In November 2015 Independent Councillor Jason Zadrozny (Larwood), along with Liberal Democrats Councillors Tom Hollis (Ashfields), Rachel Madden (Annesley & Kirkby Woodhouse), Anthony Brewer (Skegby), Christian Chapman (Jacksdale) and Helen Smith (Stanton Hill & Teversal), formed the Ashfield Independents party.

These were joined by Beverly Gail Turner and Robert Sears-Piccavey (Underwood) to form the Ashfield Independents Group at Ashfield District Council. On the resignation of Beverly Gail Turner and election of Christine Quinn-Wilcox (Selston)

Further additions to the group, in April 2018 by former Labour Councillors Helen Hollis (The Dales), Glenys Maxwell (Huthwaite and Brierley), both sitting as independents, after a vote of no confidence in the then Labour Leader of the council, Cheryl Butler

John Wilmott (Ashfield Independents) gained a Hucknall North seat from the Conservatives in the 12 October 2017 by-election.
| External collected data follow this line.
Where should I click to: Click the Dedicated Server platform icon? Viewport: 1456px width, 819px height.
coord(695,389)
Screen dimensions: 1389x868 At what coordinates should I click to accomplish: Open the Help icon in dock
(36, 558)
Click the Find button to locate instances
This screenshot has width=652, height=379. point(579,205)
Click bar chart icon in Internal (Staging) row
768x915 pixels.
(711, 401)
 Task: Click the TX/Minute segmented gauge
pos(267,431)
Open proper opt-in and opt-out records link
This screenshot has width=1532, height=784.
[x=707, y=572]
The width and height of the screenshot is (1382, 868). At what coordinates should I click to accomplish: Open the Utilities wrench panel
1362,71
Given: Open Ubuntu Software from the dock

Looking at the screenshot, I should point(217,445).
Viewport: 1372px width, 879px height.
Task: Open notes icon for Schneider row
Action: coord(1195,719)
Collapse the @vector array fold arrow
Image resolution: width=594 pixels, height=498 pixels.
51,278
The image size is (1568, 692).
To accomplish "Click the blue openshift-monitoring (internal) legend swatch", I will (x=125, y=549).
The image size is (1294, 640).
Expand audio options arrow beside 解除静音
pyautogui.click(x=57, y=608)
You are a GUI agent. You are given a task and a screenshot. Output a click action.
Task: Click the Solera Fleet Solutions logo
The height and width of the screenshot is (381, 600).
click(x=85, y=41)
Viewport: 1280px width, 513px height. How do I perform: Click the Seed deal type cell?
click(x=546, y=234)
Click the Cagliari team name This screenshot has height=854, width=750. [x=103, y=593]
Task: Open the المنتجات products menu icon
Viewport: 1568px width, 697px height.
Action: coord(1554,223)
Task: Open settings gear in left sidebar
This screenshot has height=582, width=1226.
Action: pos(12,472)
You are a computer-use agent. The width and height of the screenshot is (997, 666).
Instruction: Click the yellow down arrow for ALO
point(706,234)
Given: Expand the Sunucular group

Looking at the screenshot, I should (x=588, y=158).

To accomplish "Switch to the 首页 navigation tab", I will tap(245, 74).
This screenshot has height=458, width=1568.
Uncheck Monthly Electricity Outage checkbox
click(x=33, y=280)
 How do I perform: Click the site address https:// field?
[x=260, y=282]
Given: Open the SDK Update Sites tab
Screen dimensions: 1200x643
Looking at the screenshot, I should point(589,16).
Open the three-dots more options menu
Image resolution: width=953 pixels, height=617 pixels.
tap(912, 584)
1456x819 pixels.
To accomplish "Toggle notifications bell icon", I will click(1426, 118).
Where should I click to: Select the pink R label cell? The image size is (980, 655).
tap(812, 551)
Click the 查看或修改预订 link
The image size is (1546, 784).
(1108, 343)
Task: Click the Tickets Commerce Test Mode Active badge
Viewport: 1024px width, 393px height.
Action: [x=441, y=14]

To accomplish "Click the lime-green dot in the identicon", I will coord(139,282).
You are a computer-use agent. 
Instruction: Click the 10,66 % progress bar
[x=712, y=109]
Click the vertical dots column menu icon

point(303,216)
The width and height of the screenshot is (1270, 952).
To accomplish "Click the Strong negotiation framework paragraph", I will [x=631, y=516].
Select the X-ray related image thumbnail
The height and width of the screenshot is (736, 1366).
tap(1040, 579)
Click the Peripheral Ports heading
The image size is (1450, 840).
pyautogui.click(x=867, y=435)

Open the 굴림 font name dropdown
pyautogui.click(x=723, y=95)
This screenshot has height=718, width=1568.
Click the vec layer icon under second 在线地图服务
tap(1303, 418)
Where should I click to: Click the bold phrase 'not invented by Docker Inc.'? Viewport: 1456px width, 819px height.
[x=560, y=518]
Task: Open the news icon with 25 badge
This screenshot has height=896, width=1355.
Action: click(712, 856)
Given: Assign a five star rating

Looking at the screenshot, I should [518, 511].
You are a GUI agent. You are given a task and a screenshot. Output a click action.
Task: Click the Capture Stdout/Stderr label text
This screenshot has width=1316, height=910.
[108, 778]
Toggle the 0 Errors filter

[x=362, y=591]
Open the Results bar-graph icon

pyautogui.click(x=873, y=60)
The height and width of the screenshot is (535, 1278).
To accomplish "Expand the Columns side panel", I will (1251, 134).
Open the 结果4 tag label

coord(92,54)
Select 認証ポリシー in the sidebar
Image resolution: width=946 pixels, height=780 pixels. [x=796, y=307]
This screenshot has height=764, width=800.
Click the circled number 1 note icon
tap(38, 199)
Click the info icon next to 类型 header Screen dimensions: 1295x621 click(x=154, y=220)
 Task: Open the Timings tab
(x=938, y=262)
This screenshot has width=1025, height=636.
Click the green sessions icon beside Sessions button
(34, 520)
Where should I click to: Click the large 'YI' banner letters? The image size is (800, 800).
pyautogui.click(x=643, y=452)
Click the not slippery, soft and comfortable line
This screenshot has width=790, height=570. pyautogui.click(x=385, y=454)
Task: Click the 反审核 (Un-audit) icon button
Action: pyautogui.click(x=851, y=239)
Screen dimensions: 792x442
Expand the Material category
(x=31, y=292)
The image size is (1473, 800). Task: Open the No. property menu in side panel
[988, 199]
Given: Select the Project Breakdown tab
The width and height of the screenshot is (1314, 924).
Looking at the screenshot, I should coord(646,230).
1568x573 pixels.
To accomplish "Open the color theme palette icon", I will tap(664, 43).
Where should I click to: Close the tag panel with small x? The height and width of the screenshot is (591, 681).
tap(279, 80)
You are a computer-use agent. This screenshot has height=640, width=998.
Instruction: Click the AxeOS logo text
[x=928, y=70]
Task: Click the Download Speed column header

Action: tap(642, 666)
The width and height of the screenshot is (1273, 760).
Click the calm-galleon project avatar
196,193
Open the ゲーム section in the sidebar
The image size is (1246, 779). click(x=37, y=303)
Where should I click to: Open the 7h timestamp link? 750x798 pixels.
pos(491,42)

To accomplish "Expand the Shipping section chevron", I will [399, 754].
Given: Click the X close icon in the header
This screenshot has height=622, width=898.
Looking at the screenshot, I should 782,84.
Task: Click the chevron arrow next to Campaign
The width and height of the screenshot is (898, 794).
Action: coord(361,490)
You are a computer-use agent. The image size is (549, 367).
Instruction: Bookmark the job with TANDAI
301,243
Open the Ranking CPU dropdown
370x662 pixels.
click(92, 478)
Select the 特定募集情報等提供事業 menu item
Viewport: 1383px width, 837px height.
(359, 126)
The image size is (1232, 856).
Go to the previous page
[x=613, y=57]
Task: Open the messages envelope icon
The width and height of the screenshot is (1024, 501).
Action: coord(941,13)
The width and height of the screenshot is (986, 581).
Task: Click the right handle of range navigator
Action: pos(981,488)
On 20 March 2018 Labour councillors Lee Anderson (Huthwaite and Brierley) and Chris Baron (Hucknall West) changed affiliation to the Conservatives, and Steve Carroll (Sutton Junction and Harlow Wood) left Labour to sit as an Independent.

In April 2018 Labour Councillors Amanda Brown (Central and New Cross), Tim Brown (Central and New Cross) and Joanne Donnelly (Abbey Hill) left the Labour Group to sit as Independents.

As a result of the above changes on 26 April 2018 The Ashfield Independents along with the rest of the Independents Group, joined by the Conservatives, forced a vote of no confidence in the Labour leadership and replaced Labour leader Councillor Cheryl Butler with Jason Zadrozny of the Ashfield Independents.

As of 1 May 2018 the current make up of the council is Labour 14 (-8), Ashfield Independents 11 (+11), Conservative Party 5 (+2), Independents 5 (+3) and Liberal Democrats 0 (-5).